This is a challenging review to write since I experienced nearly all of this book’s content directly as it was being written and as I was living and managing through the events described.
Let me attempt it anyway.
Melissa and Jonathan Nightingale are cofounders of Raw Signal Group, a company that builds better bosses. I subscribe to their newsletter, a year of which is captured in this book. When the editions were coming out, I was a VP in a tech company at the time and caring for young children. During that year, our home became our everything: hotel, restaurant, hair cutting salon, workplace, gaming studio, writing retreat, and play room.
It was a lot.
I found the original newsletters (now chapters in this book) so timely: they nearly always touched the thing I was sensing and not yet articulating for myself. Work issue clairvoyance isn’t taught in any MBA program I know of, but the Nightingales possess it in spades. Waiting for each edition to arrive every other Wednesday morning became part of my weekly ritual. I can say honestly that it was a lifeline.

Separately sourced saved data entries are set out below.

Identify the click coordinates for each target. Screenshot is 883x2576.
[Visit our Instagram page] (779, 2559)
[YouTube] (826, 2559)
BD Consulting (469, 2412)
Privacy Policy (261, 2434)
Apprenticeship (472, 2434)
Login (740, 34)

Reading the essays now, some nearly two years later, is an exercise in bizarre reflection. We’ve been in and out of lockdown three times. My kids are back at school. My husband commutes in person to his same workplace two to three times a week. I’m the only one still working from home, in a completely different context. We are vaccinated, but the world and we are not the same.
A lot of Unmanageable’s commentary about hybrid workplaces, the great resignation, equality and social justice rings as true in 2022 as it did in 2020/2021. At the same time, we’re collectively no closer to resolution on many topics the book discusses. There were many times during my re-read when I frowned in disappointment, aware of the hope I felt during that first year that everything would be clear or “normal” by now.
So, should you read this book?
Unmanageable isn’t as universal in its context as How F*cked Up Is Your Management?, the authors’ first book about how to be a better boss. If you’re looking for an introduction to RSG or a primer on bossing in general, that book is probably a better place to start.
At the same time, Unmanageable’s on the ground look into how work and bossing changed week-by-week gives as good an explanation for how work shifted, and how we got to where we are now, as you are likely to find.
I imagine it will be invaluable to new managers wanting to understand how the ground rules have changed and (someday) to historians wanting to know what this nightmare was like for middle management everywhere.